## EXERCISE DIRECTIONS
Rewrite the records below as a numbered list, one line per item, and leave out the blank lines.

## EXERCISE MATERIALS

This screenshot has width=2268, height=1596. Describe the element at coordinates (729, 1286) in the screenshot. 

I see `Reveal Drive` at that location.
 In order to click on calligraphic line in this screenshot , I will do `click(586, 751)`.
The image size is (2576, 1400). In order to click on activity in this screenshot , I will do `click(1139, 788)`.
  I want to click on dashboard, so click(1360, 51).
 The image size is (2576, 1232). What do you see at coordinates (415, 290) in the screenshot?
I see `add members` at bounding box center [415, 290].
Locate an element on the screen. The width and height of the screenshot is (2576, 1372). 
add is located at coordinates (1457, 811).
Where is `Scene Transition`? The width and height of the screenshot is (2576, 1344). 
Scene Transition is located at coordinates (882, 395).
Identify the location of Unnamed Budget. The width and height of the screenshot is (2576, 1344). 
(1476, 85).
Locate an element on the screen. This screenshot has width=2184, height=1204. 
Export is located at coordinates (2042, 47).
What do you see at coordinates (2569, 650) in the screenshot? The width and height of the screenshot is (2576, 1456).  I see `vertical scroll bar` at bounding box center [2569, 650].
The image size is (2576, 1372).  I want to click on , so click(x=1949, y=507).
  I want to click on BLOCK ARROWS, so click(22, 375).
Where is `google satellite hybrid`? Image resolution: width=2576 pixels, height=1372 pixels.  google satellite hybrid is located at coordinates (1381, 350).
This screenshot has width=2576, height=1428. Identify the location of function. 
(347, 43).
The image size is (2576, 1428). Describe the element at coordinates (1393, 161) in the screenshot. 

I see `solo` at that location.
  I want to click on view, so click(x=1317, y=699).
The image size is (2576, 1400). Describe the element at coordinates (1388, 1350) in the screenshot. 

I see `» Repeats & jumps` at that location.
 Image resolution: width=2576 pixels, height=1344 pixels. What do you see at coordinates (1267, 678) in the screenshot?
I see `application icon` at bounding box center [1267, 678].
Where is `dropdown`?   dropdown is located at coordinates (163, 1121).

## THE RESPONSE
1. This screenshot has width=2268, height=1596. Describe the element at coordinates (729, 1286) in the screenshot. 
2. I see `Reveal Drive` at that location.
3.  In order to click on calligraphic line in this screenshot , I will do `click(586, 751)`.
4. The image size is (2576, 1400). In order to click on activity in this screenshot , I will do `click(1139, 788)`.
5.   I want to click on dashboard, so click(1360, 51).
6.  The image size is (2576, 1232). What do you see at coordinates (415, 290) in the screenshot?
7. I see `add members` at bounding box center [415, 290].
8. Locate an element on the screen. The width and height of the screenshot is (2576, 1372). 
9. add is located at coordinates (1457, 811).
10. Where is `Scene Transition`? The width and height of the screenshot is (2576, 1344). 
11. Scene Transition is located at coordinates (882, 395).
12. Identify the location of Unnamed Budget. The width and height of the screenshot is (2576, 1344). 
13. (1476, 85).
14. Locate an element on the screen. This screenshot has width=2184, height=1204. 
15. Export is located at coordinates (2042, 47).
16. What do you see at coordinates (2569, 650) in the screenshot? The width and height of the screenshot is (2576, 1456).  I see `vertical scroll bar` at bounding box center [2569, 650].
17. The image size is (2576, 1372).  I want to click on , so click(x=1949, y=507).
18.   I want to click on BLOCK ARROWS, so click(22, 375).
19. Where is `google satellite hybrid`? Image resolution: width=2576 pixels, height=1372 pixels.  google satellite hybrid is located at coordinates (1381, 350).
20. This screenshot has width=2576, height=1428. Identify the location of function. 
21. (347, 43).
22. The image size is (2576, 1428). Describe the element at coordinates (1393, 161) in the screenshot. 
23. I see `solo` at that location.
24.   I want to click on view, so click(x=1317, y=699).
25. The image size is (2576, 1400). Describe the element at coordinates (1388, 1350) in the screenshot. 
26. I see `» Repeats & jumps` at that location.
27.  Image resolution: width=2576 pixels, height=1344 pixels. What do you see at coordinates (1267, 678) in the screenshot?
28. I see `application icon` at bounding box center [1267, 678].
29. Where is `dropdown`?   dropdown is located at coordinates (163, 1121).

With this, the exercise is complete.